**Task description**
Your answer must be the lines of the entries below, exactly as written, from the first line through the line containing "답은 경쟁자가 아니라 자신에게 있다. (146, 1540)".
+ + + +
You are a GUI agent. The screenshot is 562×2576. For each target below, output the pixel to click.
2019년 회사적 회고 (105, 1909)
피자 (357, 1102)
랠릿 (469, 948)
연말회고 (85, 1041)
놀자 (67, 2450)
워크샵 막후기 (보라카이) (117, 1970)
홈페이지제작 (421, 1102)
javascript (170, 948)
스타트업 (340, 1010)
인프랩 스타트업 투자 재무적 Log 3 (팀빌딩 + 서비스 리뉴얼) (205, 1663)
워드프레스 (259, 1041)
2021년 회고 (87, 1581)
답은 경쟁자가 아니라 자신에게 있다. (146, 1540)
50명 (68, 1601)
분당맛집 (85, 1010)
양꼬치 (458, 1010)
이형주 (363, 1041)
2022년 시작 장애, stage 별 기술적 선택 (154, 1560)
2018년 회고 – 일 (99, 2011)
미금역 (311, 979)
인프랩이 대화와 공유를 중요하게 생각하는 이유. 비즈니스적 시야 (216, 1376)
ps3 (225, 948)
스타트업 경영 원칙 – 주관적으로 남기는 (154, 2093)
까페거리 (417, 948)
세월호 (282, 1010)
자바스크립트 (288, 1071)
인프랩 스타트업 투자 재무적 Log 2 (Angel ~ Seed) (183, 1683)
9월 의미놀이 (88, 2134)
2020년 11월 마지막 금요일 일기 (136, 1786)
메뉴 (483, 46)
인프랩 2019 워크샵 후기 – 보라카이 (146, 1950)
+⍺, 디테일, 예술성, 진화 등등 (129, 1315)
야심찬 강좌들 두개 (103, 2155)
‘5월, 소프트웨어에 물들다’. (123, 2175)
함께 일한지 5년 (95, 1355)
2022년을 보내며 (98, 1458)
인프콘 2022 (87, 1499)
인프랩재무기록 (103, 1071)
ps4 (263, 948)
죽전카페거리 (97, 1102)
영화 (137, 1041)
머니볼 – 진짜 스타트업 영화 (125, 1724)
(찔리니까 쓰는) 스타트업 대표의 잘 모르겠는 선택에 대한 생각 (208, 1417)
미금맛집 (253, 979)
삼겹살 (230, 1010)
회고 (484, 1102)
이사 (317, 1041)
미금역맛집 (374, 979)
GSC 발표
+ + + +
**Solution to this problem**
You are a GUI agent. The screenshot is 562×2576. For each target below, output the pixel to click.
2019년 회사적 회고 (105, 1909)
피자 (357, 1102)
랠릿 (469, 948)
연말회고 (85, 1041)
놀자 (67, 2450)
워크샵 막후기 (보라카이) (117, 1970)
홈페이지제작 (421, 1102)
javascript (170, 948)
스타트업 (340, 1010)
인프랩 스타트업 투자 재무적 Log 3 (팀빌딩 + 서비스 리뉴얼) (205, 1663)
워드프레스 (259, 1041)
2021년 회고 (87, 1581)
답은 경쟁자가 아니라 자신에게 있다. (146, 1540)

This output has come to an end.